_QUESTIONS TO ANSWER_:
(1) From the beer festival article, copy the passage from "A premier festival" up to and including "and The Reverend.".
(2) In the beer festival article, what is Jason "Shag" Hardwick's job title at Avery Brewing Co.?

_PASSAGE PROVIDED_:
§ §

Spring Fever Beer Fest brings more than 30 breweries to Breckenridge
Eager drinkers shuffled from tent to tent, cups outstretched like so many grown-up Oliver Twists, pleading with their eyes, “Please sir, I want some more.” Brewery representatives complied, topping off tasting glasses with wheats, pale ales and dunkels. Rivulets of music drifted over the crowd from the center stage, adding an upbeat soundtrack to the event, while lines stretched ever longer as the afternoon wore on.
Overcast skies and chilly temperatures didn’t keep hundreds of beer aficionados away from the Breckenridge Spring Fever Beer Festival on Saturday, April 5. The fest attracted more than 30 breweries from around the state of Colorado and beyond, pouring some of their stand-by favorites and handcrafted specialty brews.
A premier festival
Jason “Shag” Hardwick, ale ambassador for Avery Brewing Co., was doling out samples of a few of the brewery’s core brands, including Avery IPA, White Rascal and Ellie’s Brown Ale, plus a limited secret stash of The Czar, The Maharaja and The Reverend.
“It’s turning into one of the premier spring festivals in the mountains,” Hardwick said. “There’s breweries you haven’t seen before, some great breweries that are showing up to this — Fate, our neighbor right down the street, and I love seeing Telluride, I love their beer. It was a long drive for them, so it was nice to see those guys there. I didn’t get enough chance to get out and explore as much as I wanted to.”

§ §

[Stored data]
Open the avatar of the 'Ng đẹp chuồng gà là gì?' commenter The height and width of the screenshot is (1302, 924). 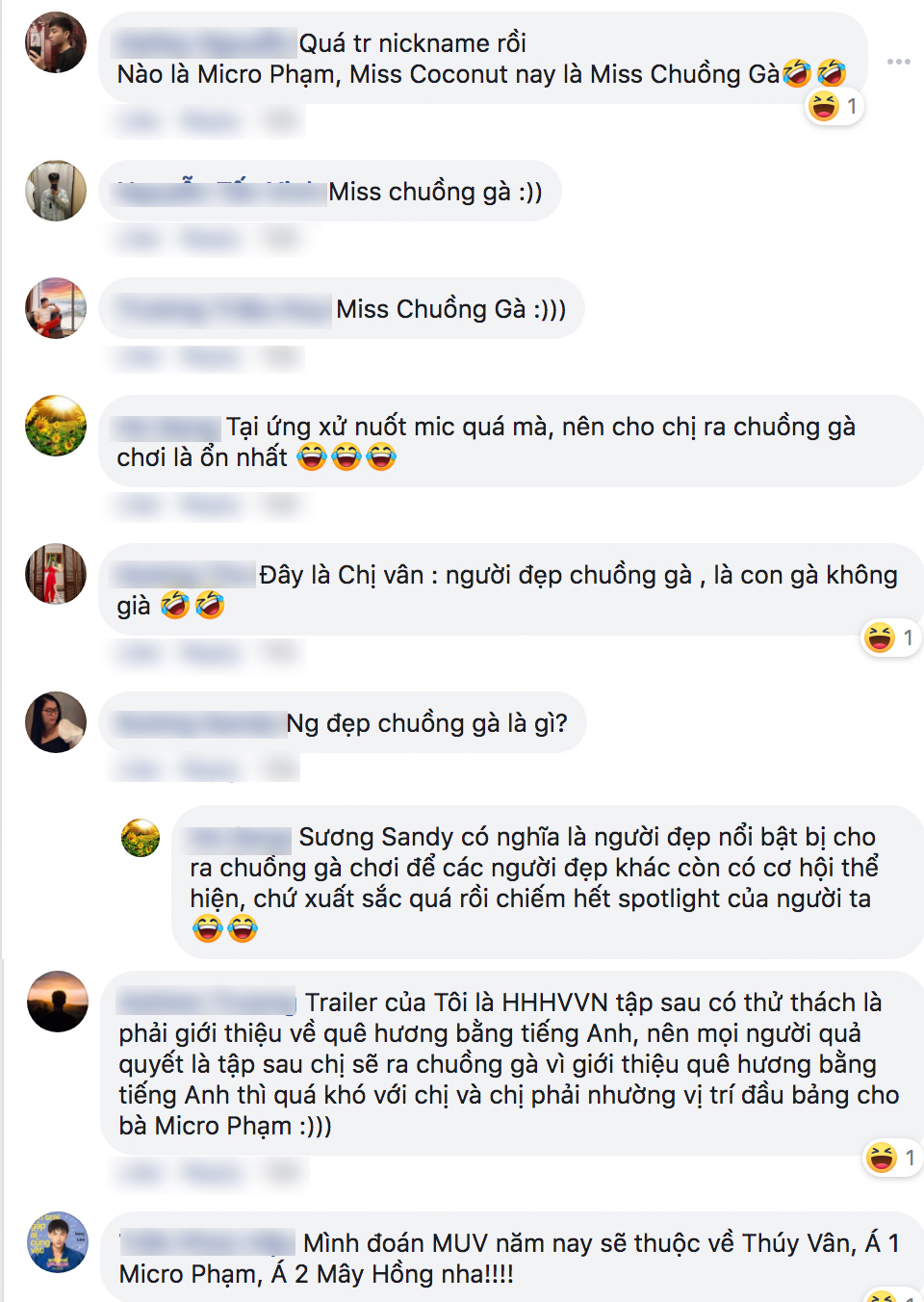pyautogui.click(x=56, y=722)
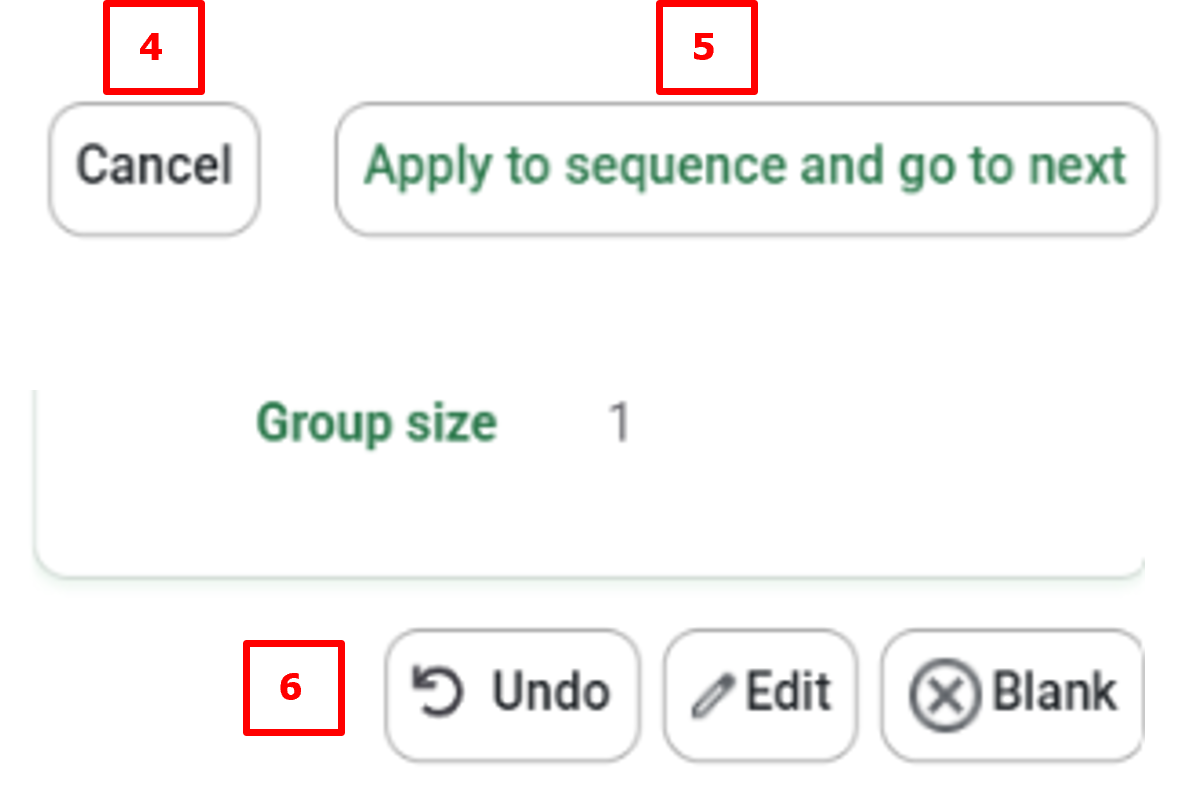This screenshot has height=796, width=1184.
Task: Click the red annotation marker 4
Action: [153, 48]
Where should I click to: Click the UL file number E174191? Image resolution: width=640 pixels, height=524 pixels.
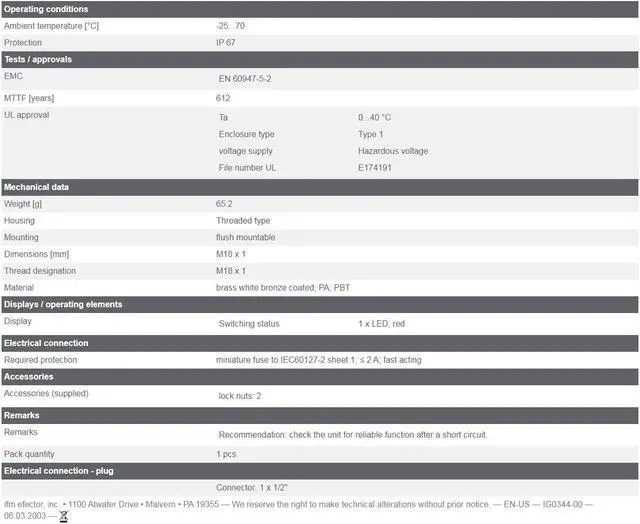pyautogui.click(x=375, y=168)
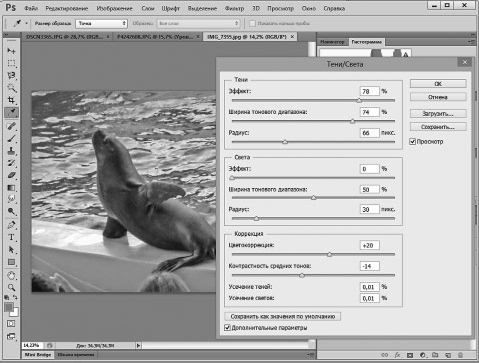Select the Crop tool in toolbar
This screenshot has width=479, height=363.
pos(11,100)
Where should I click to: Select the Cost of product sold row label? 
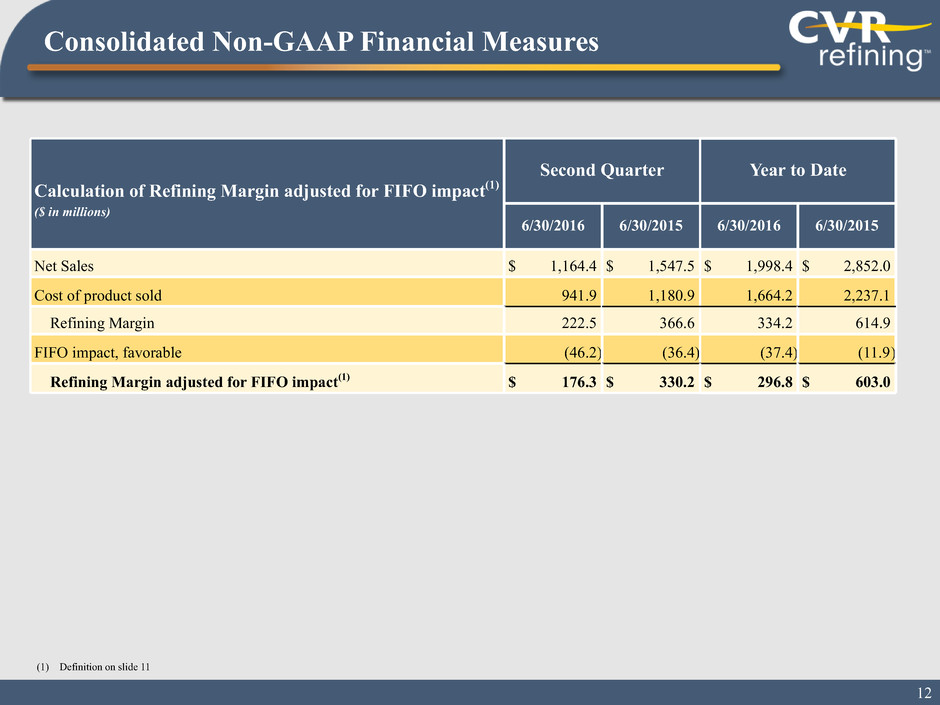pyautogui.click(x=98, y=294)
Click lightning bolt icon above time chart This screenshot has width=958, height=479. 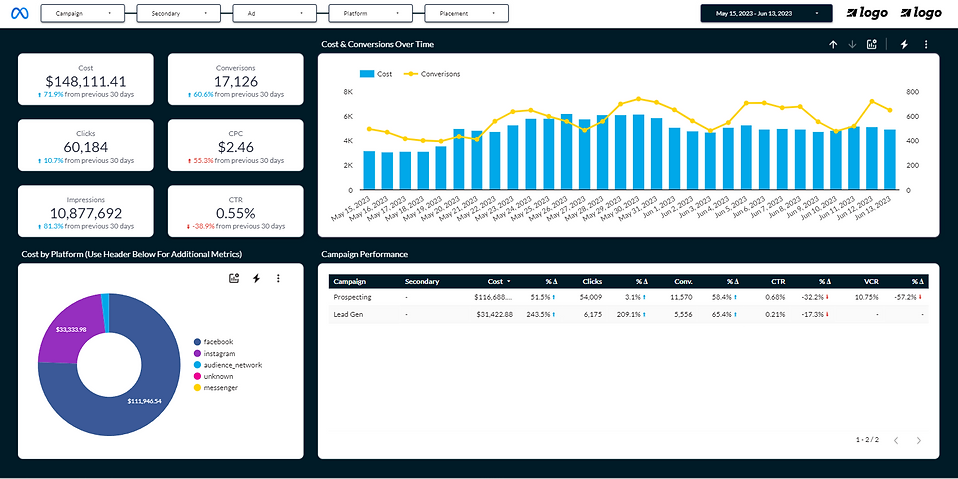904,45
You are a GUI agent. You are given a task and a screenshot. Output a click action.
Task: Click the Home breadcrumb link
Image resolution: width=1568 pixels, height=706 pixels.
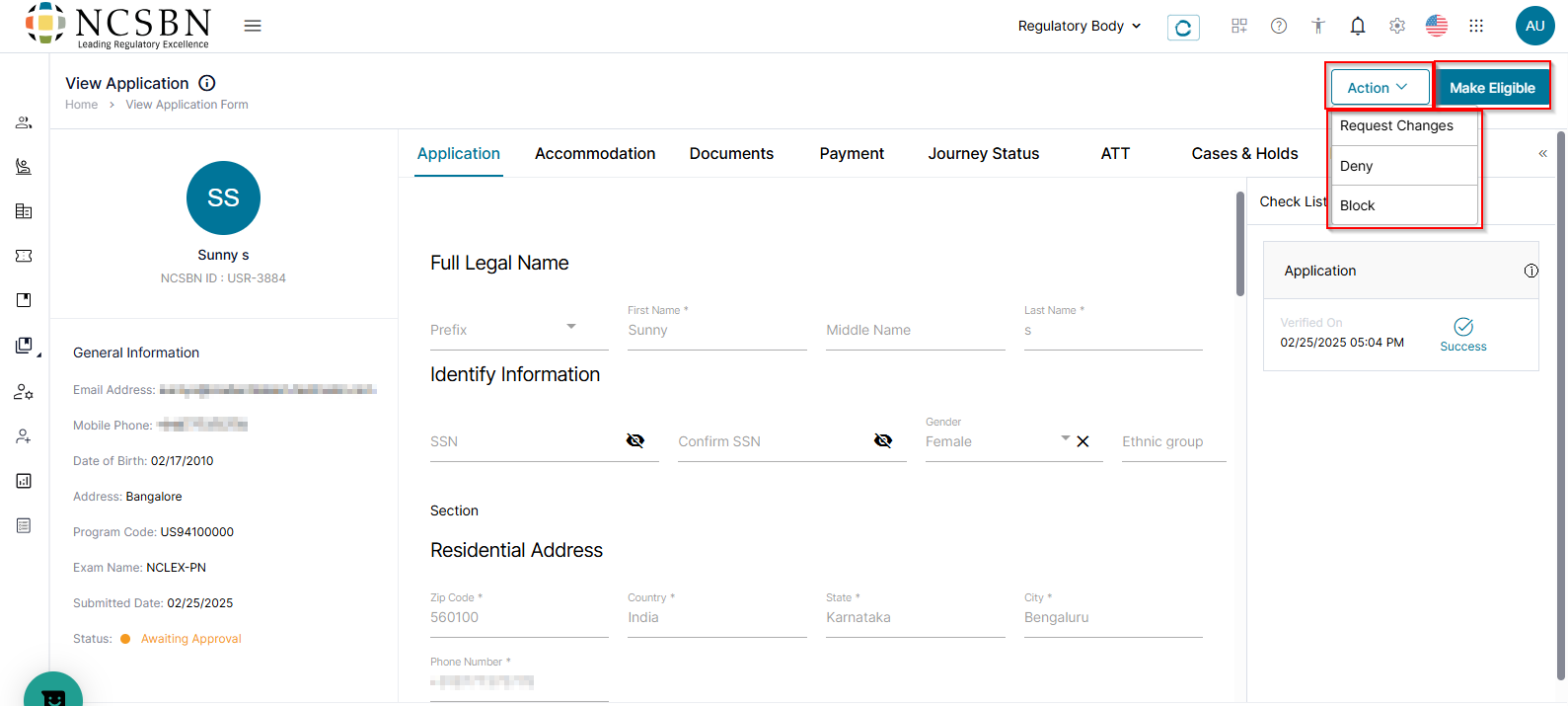pos(81,105)
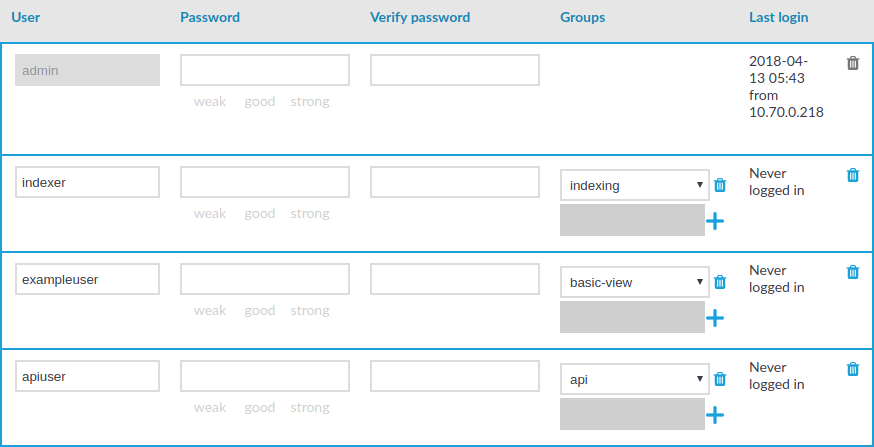Focus the indexer password field
874x447 pixels.
pyautogui.click(x=265, y=182)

§ §

_TASK-BY-TASK OUTPUTS_:
(1)
A premier festival
Jason “Shag” Hardwick, ale ambassador for Avery Brewing Co., was doling out samples of a few of the brewery’s core brands, including Avery IPA, White Rascal and Ellie’s Brown Ale, plus a limited secret stash of The Czar, The Maharaja and The Reverend.

(2) Ale ambassador